University of Sydney
Fusion energy research in the School of Physics focuses on Inertial Electrostatic Confinement (IEC). This approach enables fusion to be carried out on a bench top while still enabling the physics of larger fusion devices to be studied. The approaches used to study the physics of IEC use optical diagnostics such as emission and laser spectroscopy amongst other methods.
Plasma theory and modelling supplement the experimental work in order to gain a clearer picture of the physics involved. This research area has also given rise to applications of the IEC discharge to a new type spacecraft electric propulsion, which has also become one of the research areas of the fusion group.
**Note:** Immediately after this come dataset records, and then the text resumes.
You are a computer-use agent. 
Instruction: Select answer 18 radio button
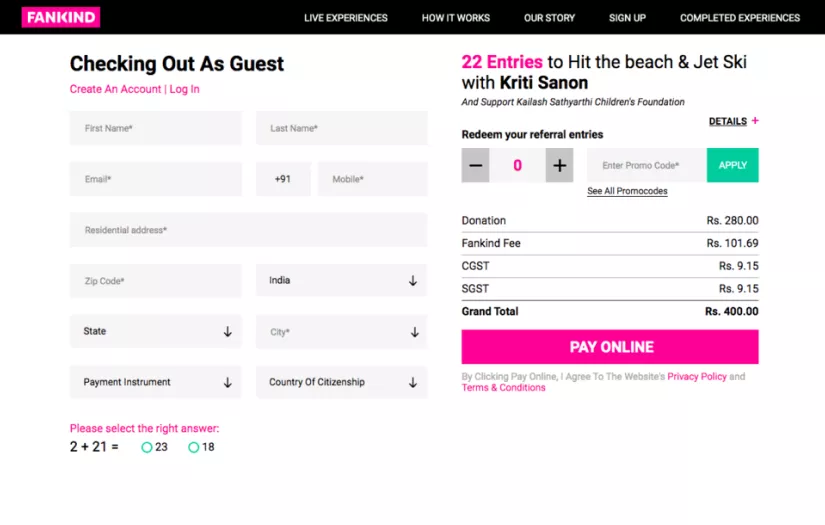tap(194, 447)
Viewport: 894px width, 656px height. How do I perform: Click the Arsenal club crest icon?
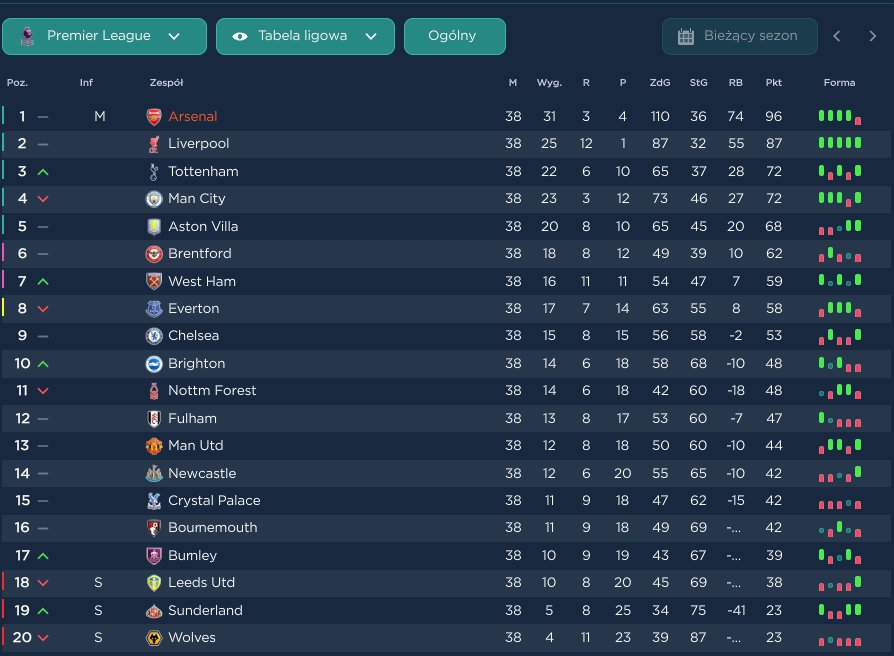coord(154,117)
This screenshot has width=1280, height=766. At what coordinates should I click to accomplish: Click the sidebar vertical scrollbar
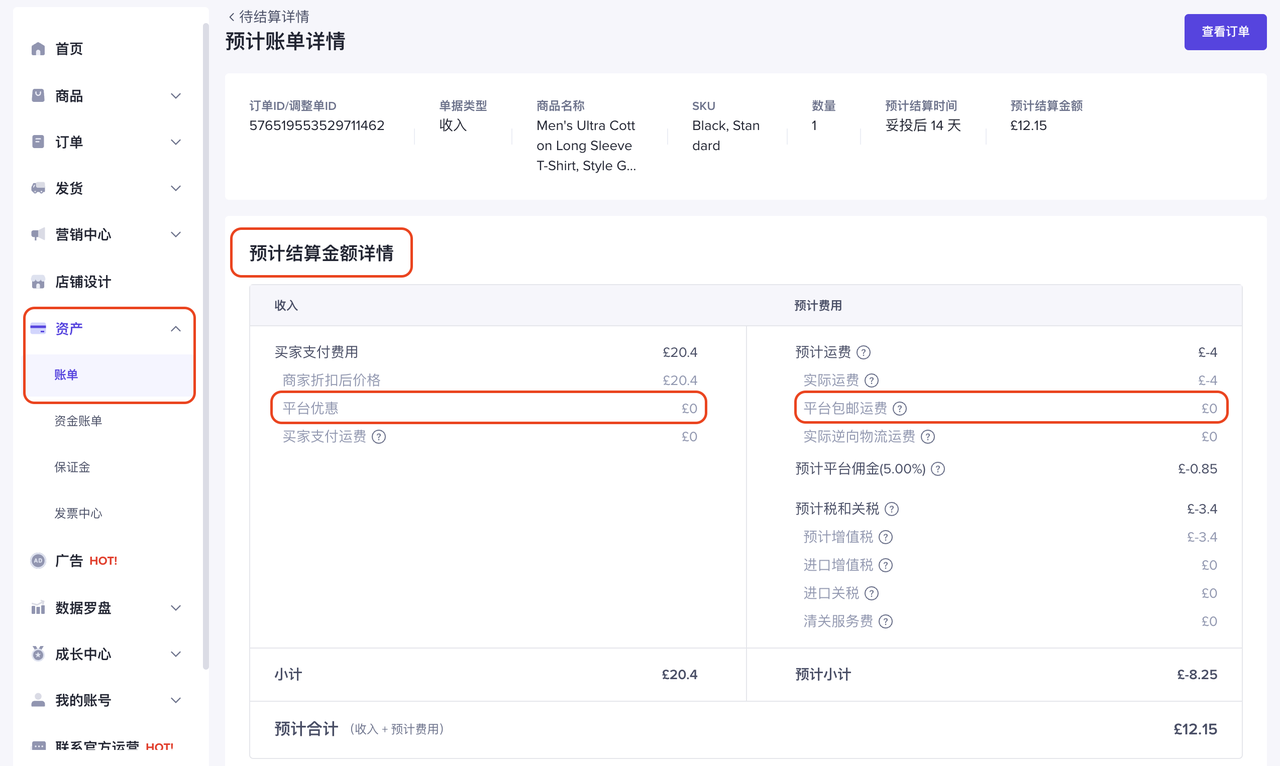pos(206,340)
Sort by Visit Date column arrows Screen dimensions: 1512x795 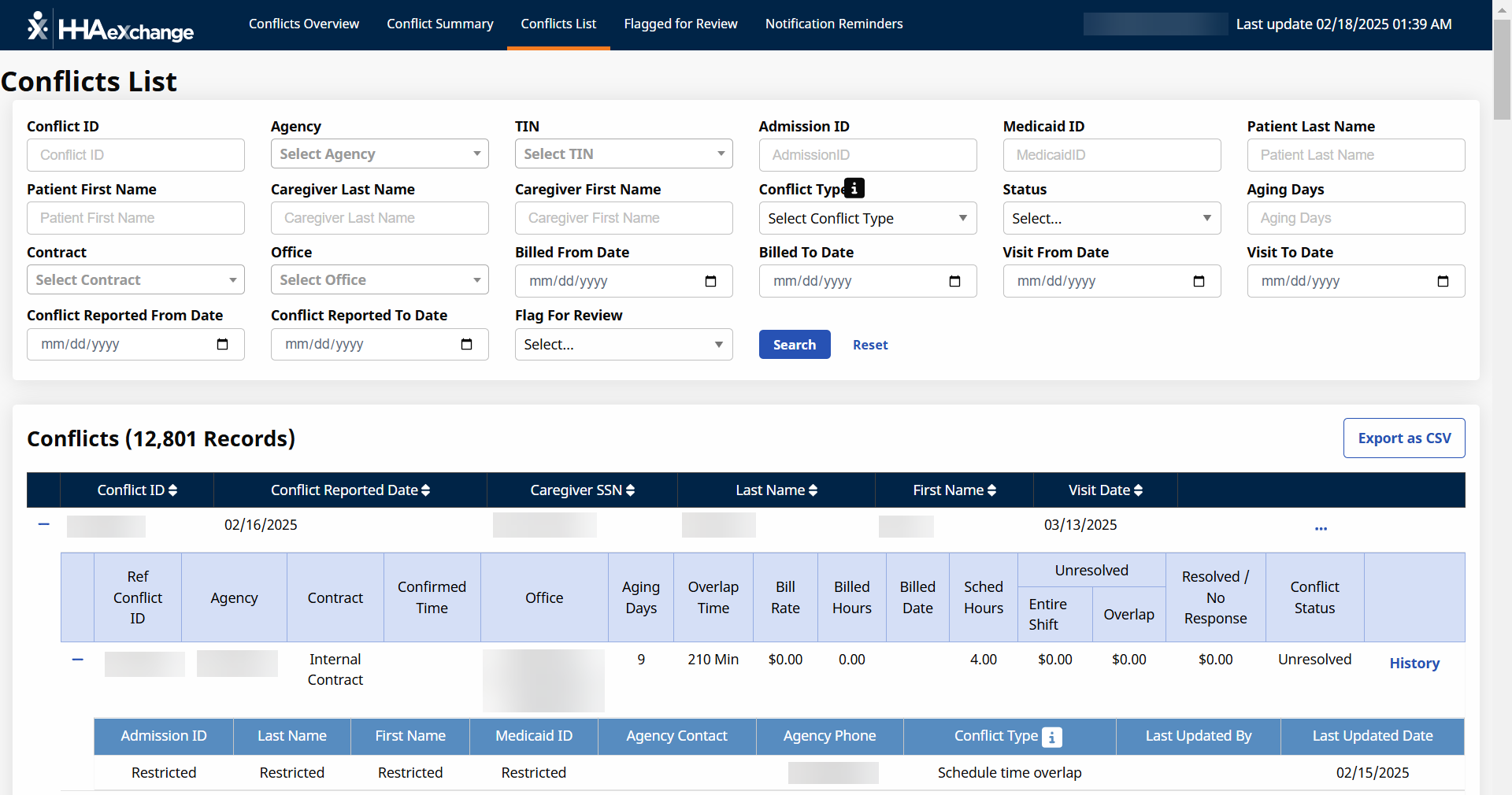[x=1138, y=490]
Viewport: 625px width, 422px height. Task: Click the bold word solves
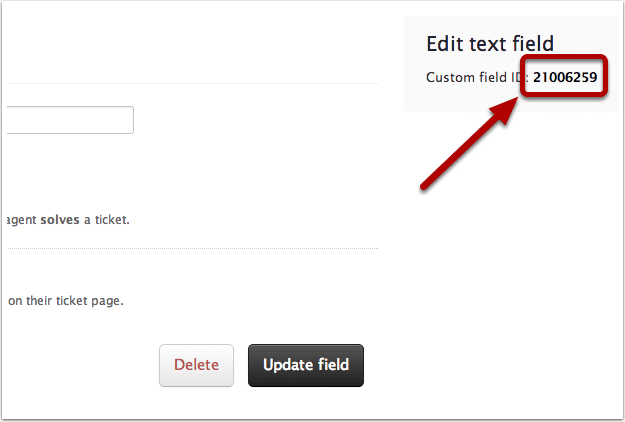(x=60, y=220)
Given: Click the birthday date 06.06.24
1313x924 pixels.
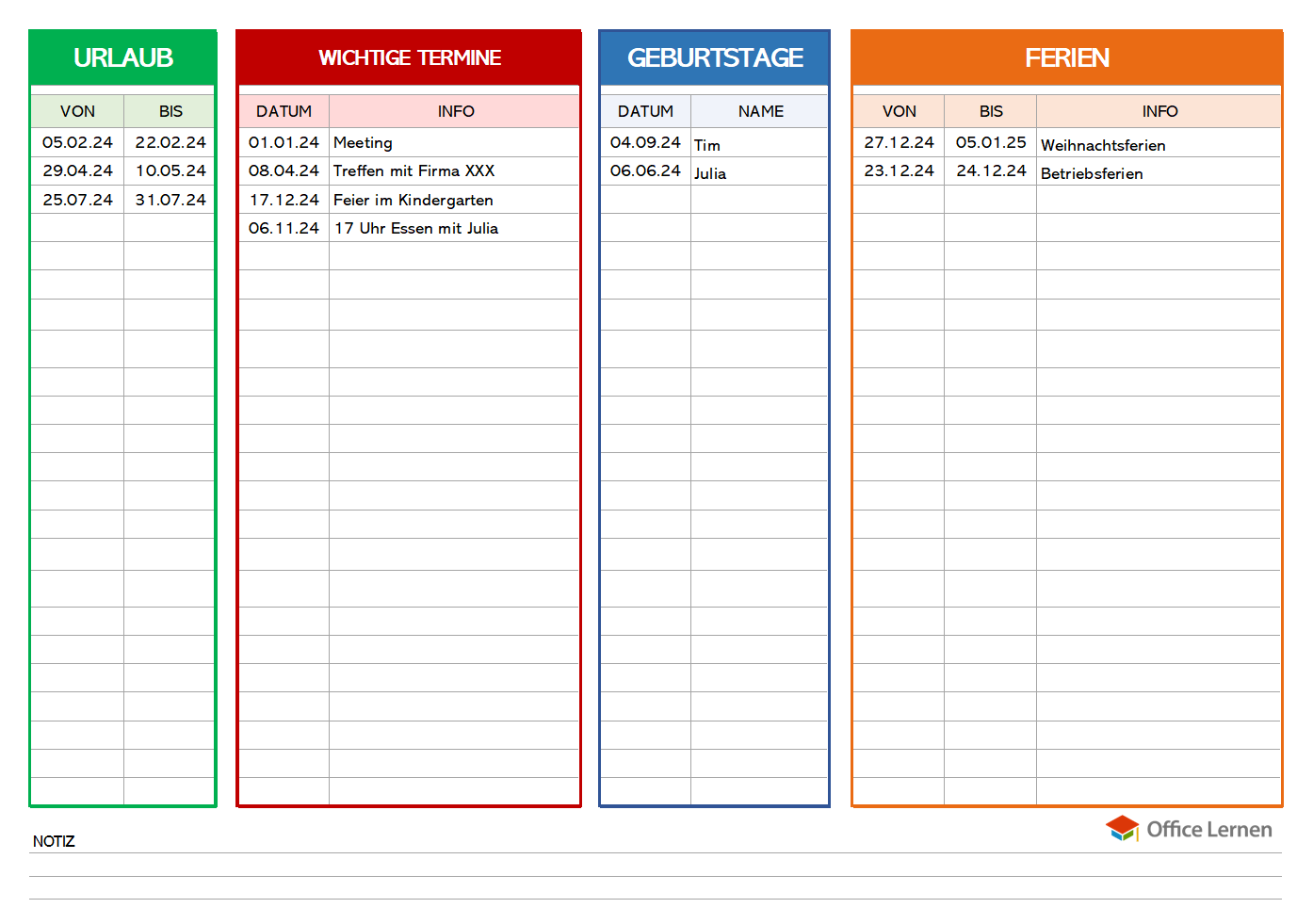Looking at the screenshot, I should tap(645, 170).
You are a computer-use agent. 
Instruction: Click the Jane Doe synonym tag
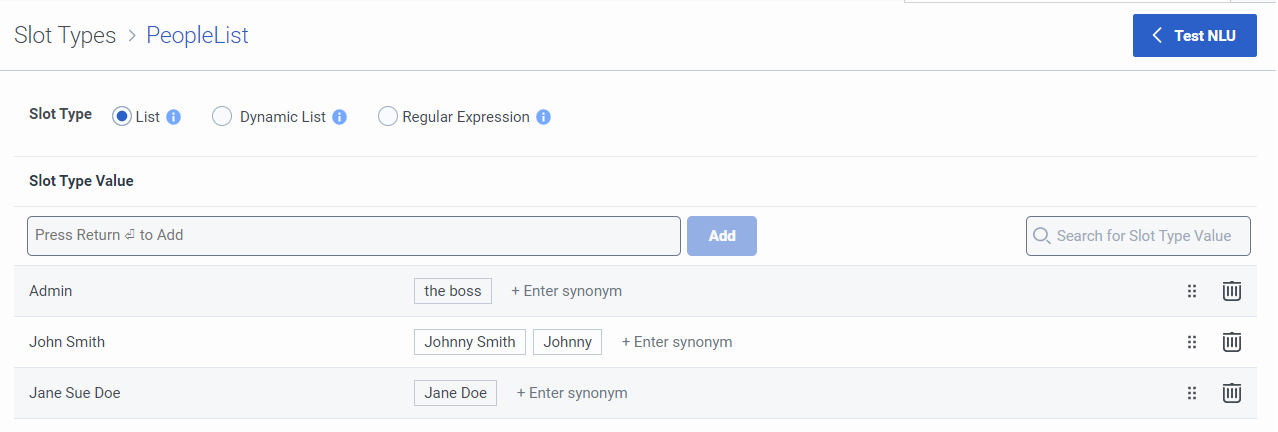455,393
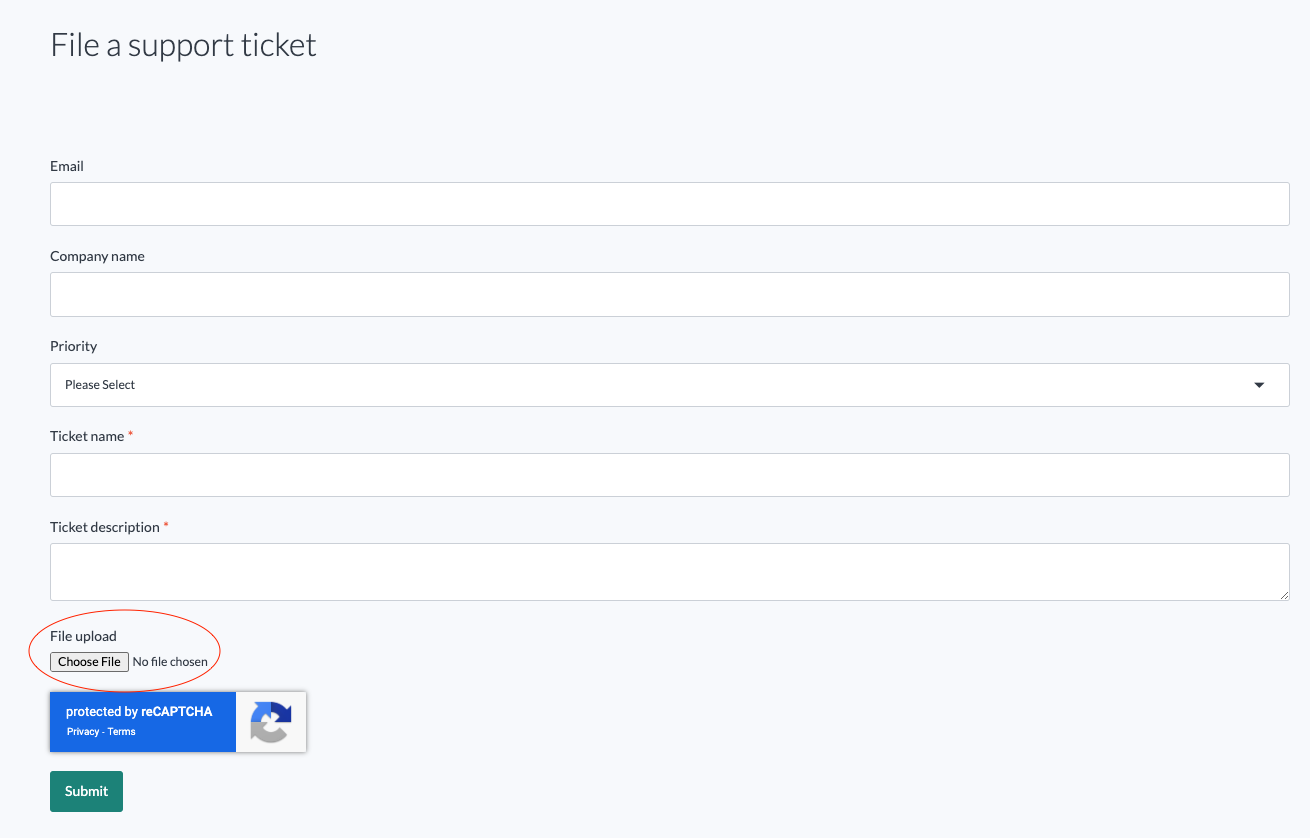The image size is (1310, 838).
Task: Click the 'protected by reCAPTCHA' badge
Action: (140, 711)
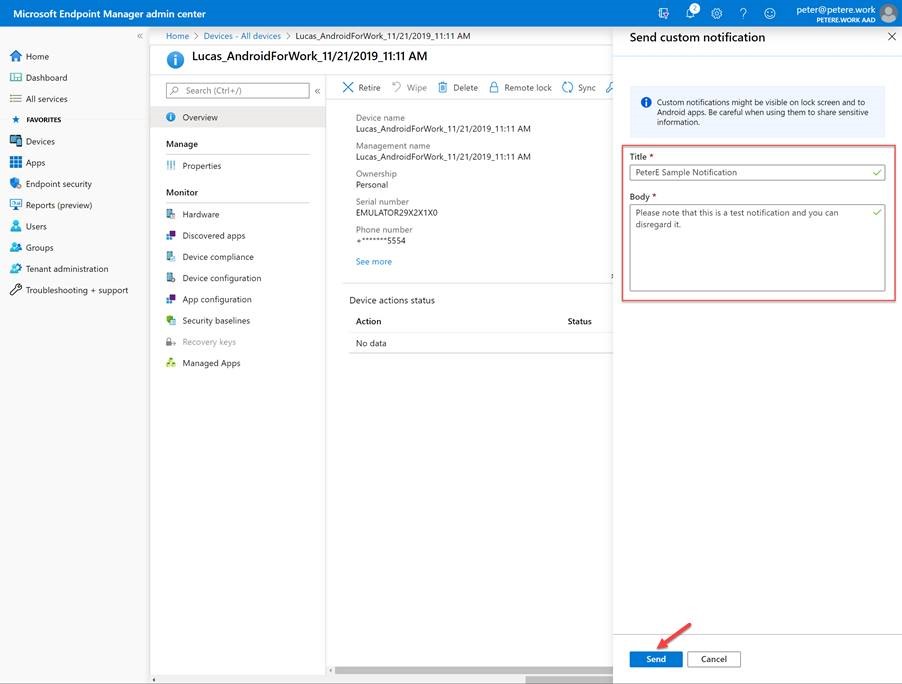Select Device compliance under Monitor
902x684 pixels.
(x=217, y=257)
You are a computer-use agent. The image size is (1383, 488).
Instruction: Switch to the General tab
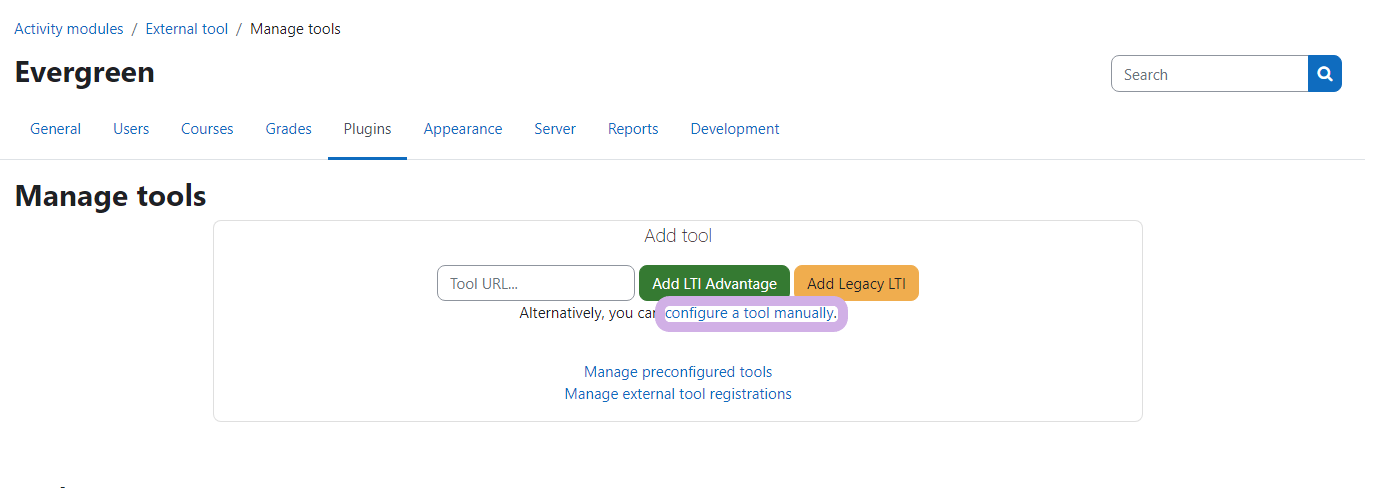click(x=55, y=129)
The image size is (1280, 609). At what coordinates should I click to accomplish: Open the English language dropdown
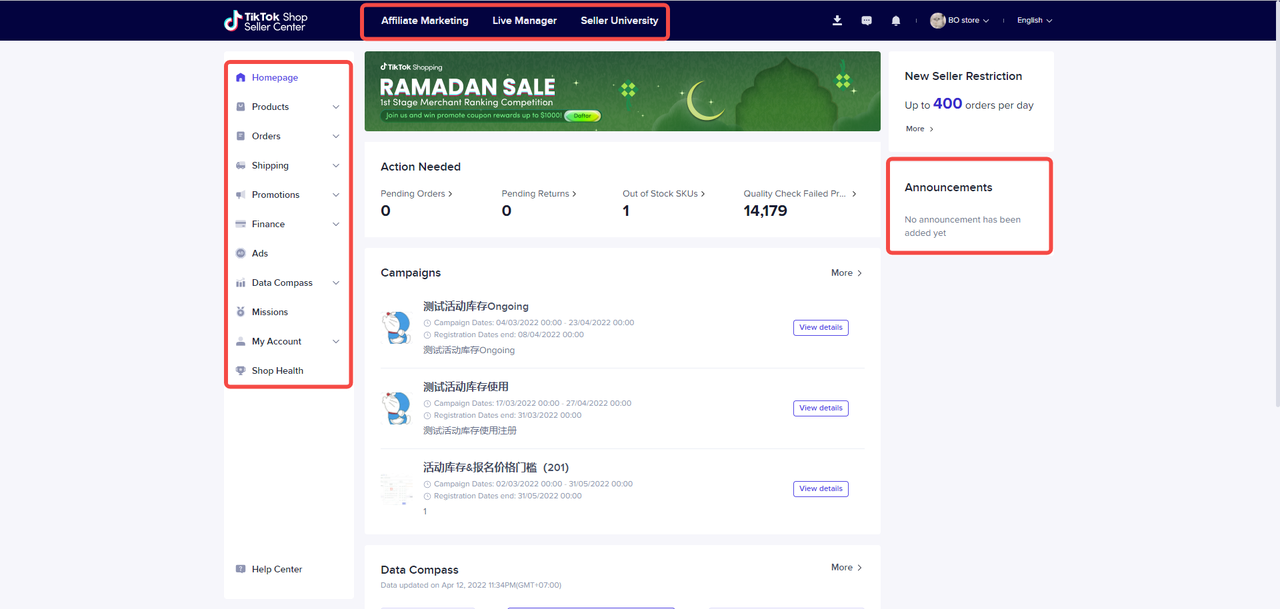coord(1034,20)
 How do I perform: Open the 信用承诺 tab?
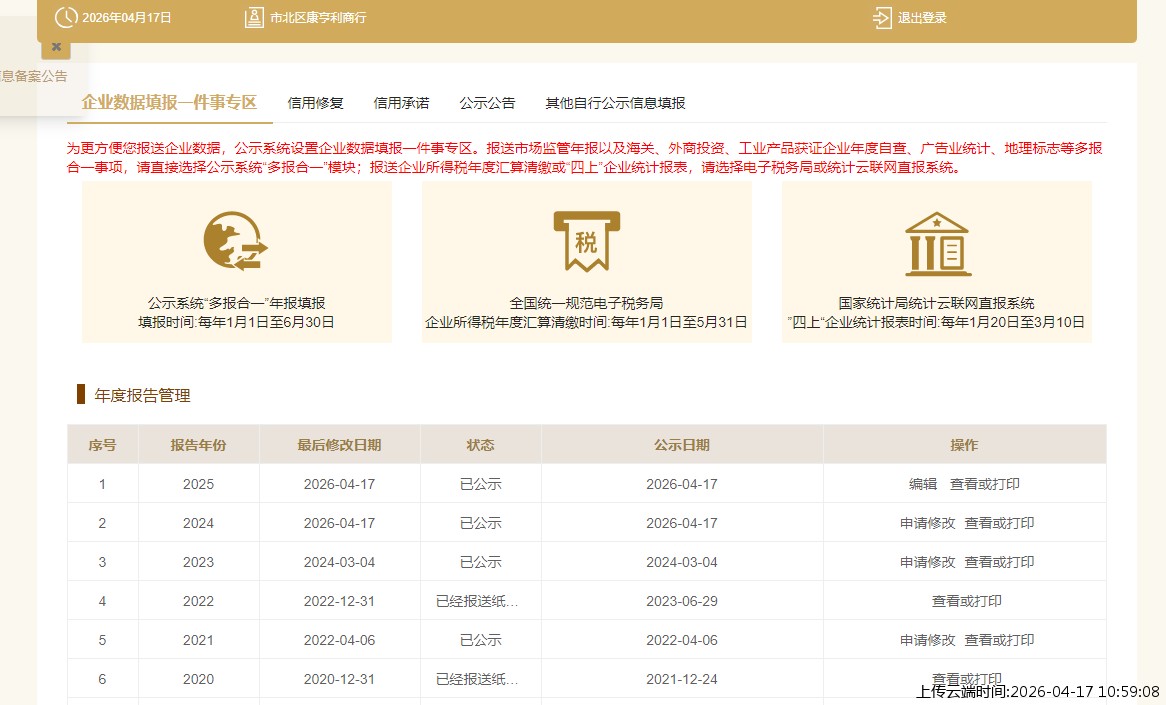(x=401, y=102)
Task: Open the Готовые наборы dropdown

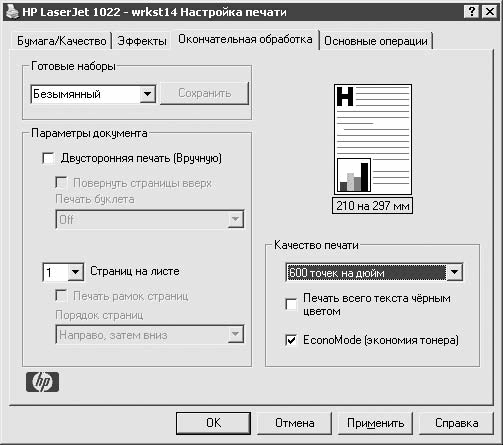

The University of Sydney through the School of Physics is an active member of the Australian ITER Forum supporting large scale fusion experiments overseas. The fusion group also has affiliations with the National fusion facility at the ANU in Canberra.
(Above) Spectroscopy of a helium plasma in an inertial electrostatic confinement (IEC) chamber
The Australian Plasma Fusion Research Facility (APFRF, formerly the National Plasma Fusion Research Facility) is a uniquely versatile plasma research facility, located in the Research School of Physics and Engineering within the Australian National University (ANU) in Canberra. The H-1 heliac is the Australian focus of basic experimental research on magnetically confined plasma, important in developing fusion energy, a clean, virtually inexhaustible energy source that powers the sun and stars. H-1 is capable of accessing a wide range of plasma configurations or shapes, and utilising the associated state-of-the-art power and measurement systems that allow fundamental studies of plasma, the fourth state of matter. In 2009, under the Australian Government’s Super Science Initiative, $7 million was allocated to upgrade the Facility.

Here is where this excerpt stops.